The most disappointing aspect of this film is how it abandons its mystery and refreshing subtlety once you reach the third act. Things certainly get more hectic and tensions rise fairly quickly, but it loses a sense of personality and identity that had me hooked once the film started. As I previously said, I haven’t read the novel, so perhaps this is also an issue I would have there – but I was fairly underwhelmed with where this ended up by the time the credits rolled. It’s the kind of 110 minute (give or take a few) film that is completely solid and engaging for 80. Then, there comes a point where you think it’s about to end and you’re completely content with where it’s heading.
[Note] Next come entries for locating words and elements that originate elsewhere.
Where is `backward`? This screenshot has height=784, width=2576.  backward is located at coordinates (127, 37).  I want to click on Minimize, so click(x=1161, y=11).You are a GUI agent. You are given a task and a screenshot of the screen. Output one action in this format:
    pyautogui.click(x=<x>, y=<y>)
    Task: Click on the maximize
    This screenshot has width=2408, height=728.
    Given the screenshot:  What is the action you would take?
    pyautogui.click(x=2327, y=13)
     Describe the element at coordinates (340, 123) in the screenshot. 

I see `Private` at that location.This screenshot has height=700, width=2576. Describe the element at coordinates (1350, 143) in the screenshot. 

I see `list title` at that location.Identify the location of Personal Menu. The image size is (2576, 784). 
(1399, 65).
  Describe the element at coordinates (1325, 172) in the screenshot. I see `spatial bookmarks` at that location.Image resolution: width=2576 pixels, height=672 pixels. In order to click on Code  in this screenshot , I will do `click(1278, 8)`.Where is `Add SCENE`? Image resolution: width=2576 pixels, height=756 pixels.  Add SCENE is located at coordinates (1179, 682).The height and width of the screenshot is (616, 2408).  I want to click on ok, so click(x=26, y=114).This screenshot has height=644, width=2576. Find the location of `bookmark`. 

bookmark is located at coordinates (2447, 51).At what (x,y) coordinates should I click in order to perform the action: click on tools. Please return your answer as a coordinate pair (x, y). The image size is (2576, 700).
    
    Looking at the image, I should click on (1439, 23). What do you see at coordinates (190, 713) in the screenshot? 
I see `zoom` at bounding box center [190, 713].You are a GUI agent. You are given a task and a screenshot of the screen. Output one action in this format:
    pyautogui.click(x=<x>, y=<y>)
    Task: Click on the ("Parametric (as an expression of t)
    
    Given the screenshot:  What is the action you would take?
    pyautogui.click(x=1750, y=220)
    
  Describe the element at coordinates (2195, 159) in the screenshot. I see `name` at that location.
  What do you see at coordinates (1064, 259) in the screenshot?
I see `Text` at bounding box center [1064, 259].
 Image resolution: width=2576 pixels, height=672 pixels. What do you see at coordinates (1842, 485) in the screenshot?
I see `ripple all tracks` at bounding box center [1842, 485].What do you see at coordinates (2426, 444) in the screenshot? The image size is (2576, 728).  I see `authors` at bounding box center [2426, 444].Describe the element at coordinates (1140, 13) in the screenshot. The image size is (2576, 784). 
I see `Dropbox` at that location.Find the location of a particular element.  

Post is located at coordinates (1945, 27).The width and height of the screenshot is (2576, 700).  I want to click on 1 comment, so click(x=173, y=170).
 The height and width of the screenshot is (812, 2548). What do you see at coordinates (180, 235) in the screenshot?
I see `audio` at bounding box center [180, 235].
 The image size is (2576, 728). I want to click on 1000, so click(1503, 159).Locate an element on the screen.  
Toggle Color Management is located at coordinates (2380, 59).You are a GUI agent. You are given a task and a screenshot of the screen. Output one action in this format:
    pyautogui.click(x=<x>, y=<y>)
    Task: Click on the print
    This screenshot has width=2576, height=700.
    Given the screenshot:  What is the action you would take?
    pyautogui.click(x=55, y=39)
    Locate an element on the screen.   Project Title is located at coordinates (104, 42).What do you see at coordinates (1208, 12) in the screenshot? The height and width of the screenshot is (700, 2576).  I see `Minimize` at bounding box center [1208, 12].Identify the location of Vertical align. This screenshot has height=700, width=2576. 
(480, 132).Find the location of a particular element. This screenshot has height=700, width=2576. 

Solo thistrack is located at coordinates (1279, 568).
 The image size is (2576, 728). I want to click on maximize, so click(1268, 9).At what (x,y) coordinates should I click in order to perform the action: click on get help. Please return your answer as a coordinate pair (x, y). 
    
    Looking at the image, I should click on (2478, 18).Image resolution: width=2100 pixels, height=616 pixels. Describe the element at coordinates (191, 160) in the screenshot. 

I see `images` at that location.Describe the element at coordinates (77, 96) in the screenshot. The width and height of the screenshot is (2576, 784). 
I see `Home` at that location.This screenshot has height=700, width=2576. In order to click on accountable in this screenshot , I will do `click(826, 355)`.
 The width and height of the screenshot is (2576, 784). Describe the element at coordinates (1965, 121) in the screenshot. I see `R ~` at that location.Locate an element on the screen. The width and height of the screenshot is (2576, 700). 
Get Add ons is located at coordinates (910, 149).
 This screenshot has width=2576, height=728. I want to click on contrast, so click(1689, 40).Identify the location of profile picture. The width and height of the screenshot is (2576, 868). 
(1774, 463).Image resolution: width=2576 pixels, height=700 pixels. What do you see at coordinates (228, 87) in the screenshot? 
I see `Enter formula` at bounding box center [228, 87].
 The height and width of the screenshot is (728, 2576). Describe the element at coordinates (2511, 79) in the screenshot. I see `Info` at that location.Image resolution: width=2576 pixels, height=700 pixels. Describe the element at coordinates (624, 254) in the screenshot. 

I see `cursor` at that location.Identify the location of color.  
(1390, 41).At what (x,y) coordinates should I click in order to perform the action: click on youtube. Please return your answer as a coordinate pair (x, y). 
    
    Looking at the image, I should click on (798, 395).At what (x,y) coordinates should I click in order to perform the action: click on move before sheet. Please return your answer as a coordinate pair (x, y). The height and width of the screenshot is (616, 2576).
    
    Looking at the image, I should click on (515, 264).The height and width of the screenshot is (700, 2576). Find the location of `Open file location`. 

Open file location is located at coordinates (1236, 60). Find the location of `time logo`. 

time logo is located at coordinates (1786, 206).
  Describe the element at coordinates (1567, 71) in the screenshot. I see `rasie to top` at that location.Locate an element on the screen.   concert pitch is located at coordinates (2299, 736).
And then, it keeps going.. and going.. and going. Then, by the time it ultimately reaches it’s destination and cuts to credits, you are frustrated that you still end up saying “Really? That’s it? That’s what all the build-up was for?”
I’m absolutely not a person that needs an explosive finale, as I quite often find myself appreciating films with more nuance and subtlety that leave me thinking long after I leave the theater. In the case of My Cousin Rachel, I understood what the finale and “twist” meant for the characters and how it was supposed to change how I viewed the rest of the film, but I ultimately found it to be a weak development for them that turns a would-be fascinating character study into somewhat of a sloppy one. I don’t want to bash this too hard, as I do think a solid portion of this film works and is benefited from excellent direction and committed performances from its actors – but I was undeniably underwhelmed at how this thrill ride screeched to halt by the third act. I will recommend it for people who are fans of this genre or have read the novel, but I have a hard time recommending it for anyone else, unless you just really like films that depressingly fall apart by the end and taint everything else you previously experienced. 2.5/5.